In this study, we found that in Han population, LXRα A allele increased the risk of CHD. This result was consistent with LXRα physiological role in the human body. LXRα can regulate many target genes involved in lipid uptake, spillover and lipid metabolism. The regulation function of activated LXR α was as follows: 1) it can mediate the binding and transporting factor Al (ABCAl), ABCGl, ABCG5, ABCG4, ABCG8 located in the human macrophages and small intestine target genes ATP to promote endogenous lipid membrane transport; 2) it can activate human macrophages Niemann - Pick Cl protein (NPCI) and C2 protein (NPC2) to promote cholesterol transport from endosomes chamber to the cytoplasmic membrane; 3) it can promote receptor ApoE, ApoC-I, C-II, C-IV expression which were in charge of regulating the cholesterol outflow in adipocytes and macrophages; 4) it can control the liver and macrophages regulating enzymes such as phospholipid transfer protein (PLTP), lipoprotein lipase (LPL) remodeling lipoproteins. Meanwhile LXR α can inhibit many inflammatory cytokines and the expression of chemokines[14–18]. All these indicated that LXR α signaling pathway played an important role in the development of atherosclerosis. The mice tests also proved this view, the synthesis of liver X receptor agonist can inhibit the development of atherosclerosis, and the effects may be due to regulation of the underlying metabolic and inflammatory gene expression[19, 20].

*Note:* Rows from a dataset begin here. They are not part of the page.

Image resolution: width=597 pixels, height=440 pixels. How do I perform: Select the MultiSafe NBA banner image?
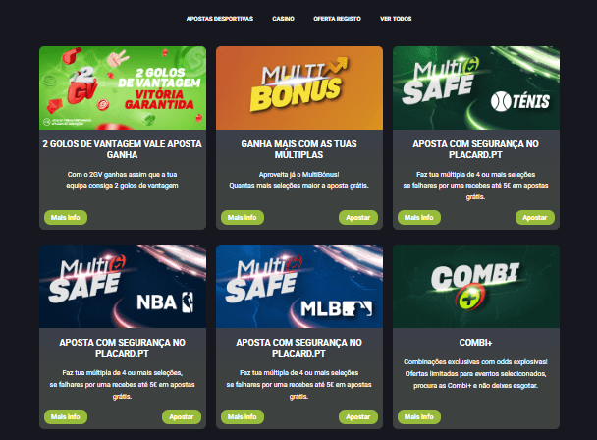pyautogui.click(x=123, y=287)
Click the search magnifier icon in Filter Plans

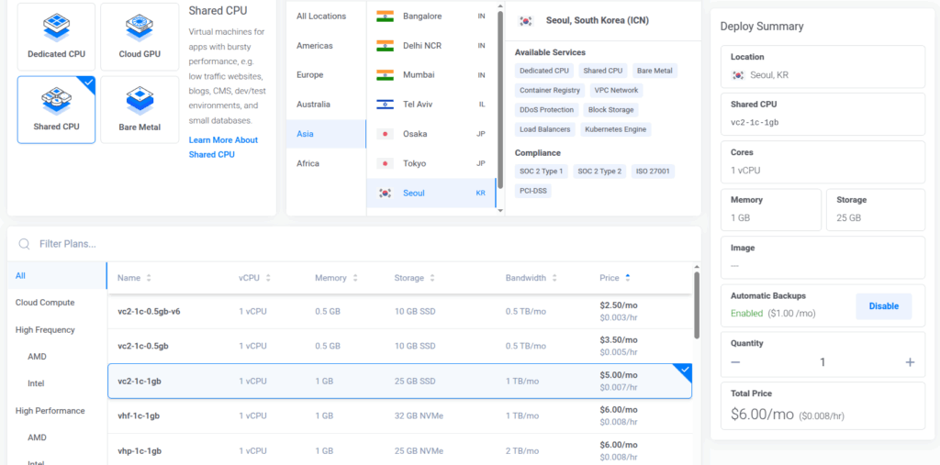click(24, 244)
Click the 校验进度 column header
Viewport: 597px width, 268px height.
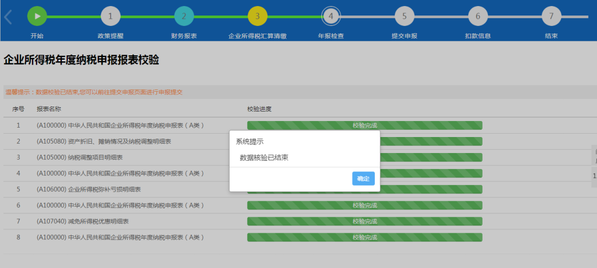[x=259, y=109]
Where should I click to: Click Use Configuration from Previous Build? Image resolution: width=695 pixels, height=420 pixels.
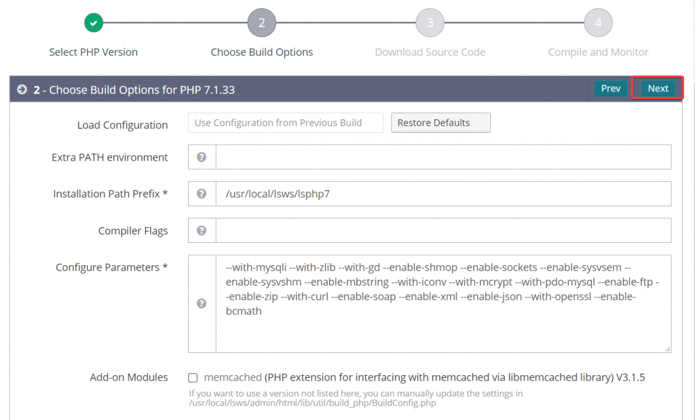(x=286, y=123)
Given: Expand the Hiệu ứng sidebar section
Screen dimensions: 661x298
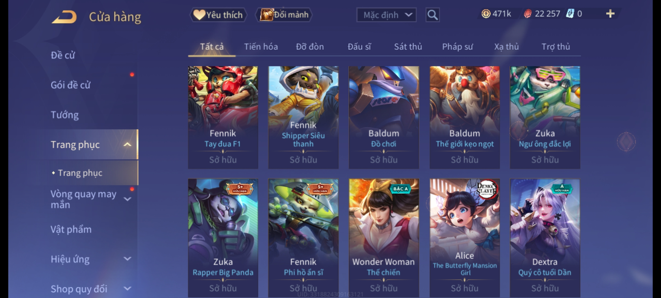Looking at the screenshot, I should [x=127, y=259].
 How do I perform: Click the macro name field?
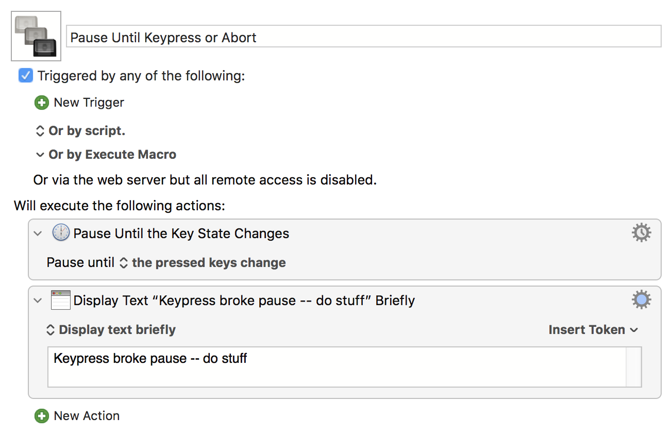click(364, 37)
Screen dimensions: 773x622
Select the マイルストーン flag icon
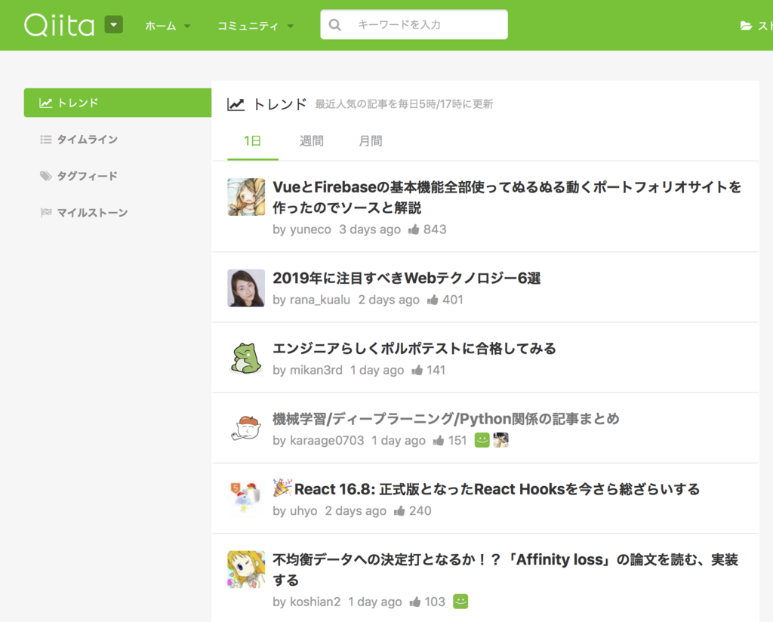[47, 212]
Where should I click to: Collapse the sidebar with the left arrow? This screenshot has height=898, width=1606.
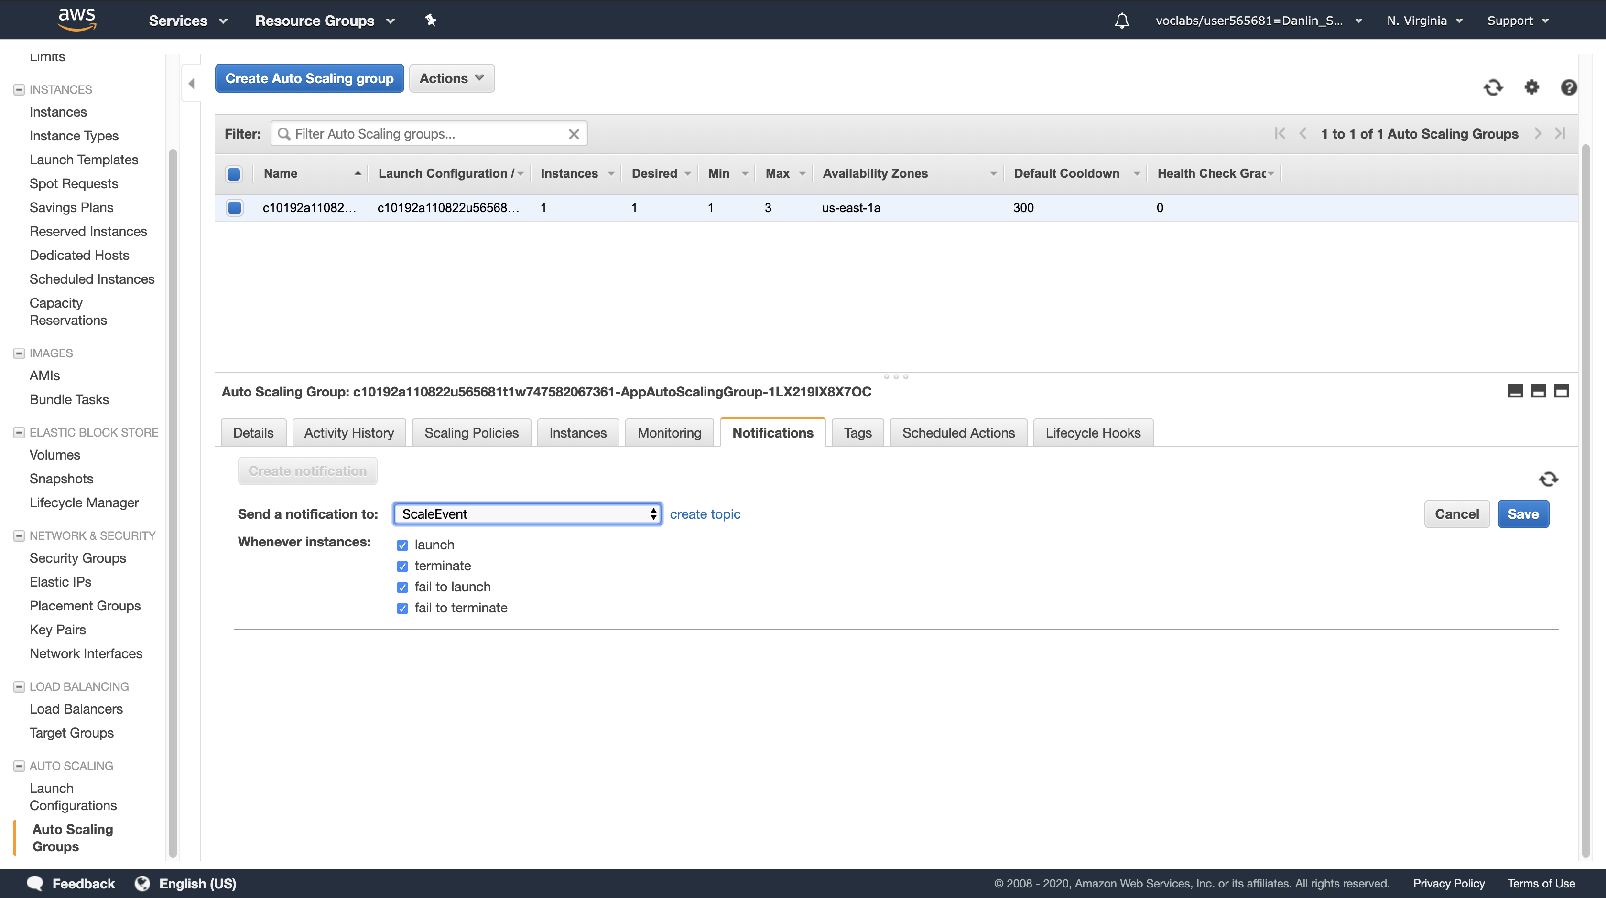tap(191, 84)
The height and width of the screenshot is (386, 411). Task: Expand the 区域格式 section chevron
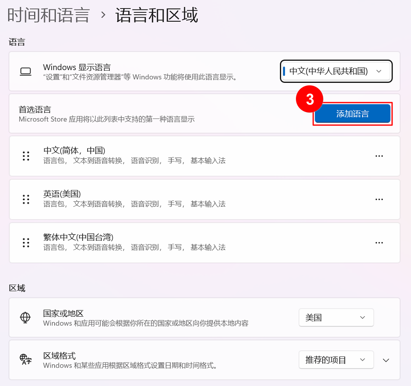(386, 360)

Our studies suggested that in Chinese Han patients with CHD, the LXRα A allele frequency was significantly higher than that in the healthy population, A allele carries had 0.8 times increased risk of CHD (OR = 1.81). In the multivariate Logistic regression analysis, after the adjustment of age, sex, cholesterol, fasting glucose, hypertension, diabetes, smoking history and other confounding factors, A allele was still a risk factor of CHD independent of other traditional risk factors (P <0.05) which indicated that this locus had significantly increased risk for CHD. A recent study indicated that in the female population, LXR α polymorphism was significantly correlated with BMI and HDL-C concentration. In a French-Canadians population, the serum cholesterol levels in A allele carriers were higher than those in GG homozygotes carriers. The dietary cholesterol intake and this locus polymorphism had the combined effects on plasma TC and LDL-C levels suggesting that the plasma lipoprotein concentrations were not only associated with dietary cholesterol, but also regulated by LXR α gene expression. This locus was in recognition area of LXRα gene transcription factor and was involved in LXRα transcriptional regulation. In the present study, we did not find significant differences in lipids and BMI between A allele carriers and GG homozygotes carriers. This suggested that there may exist heterogeneity between different ethnics and populations, the diet and racial and body size differences between Han population and Caucasian may also be an explanation.
There were several limitations in our study. Firstly, the relative small sample size may reduce the statistics power and overestimate the OR value. Secondly, in the present study, we only investigated one SNP in LXRα gene. Although many previous studies suggested this SNP was associated risk factors of CHD, this SNP may not figure out the relationship between LXRα polymorphism and serum lipids and CHD risk. Finally, we only investigate this association in one case-control study, another independent case-control study for verification was not designed.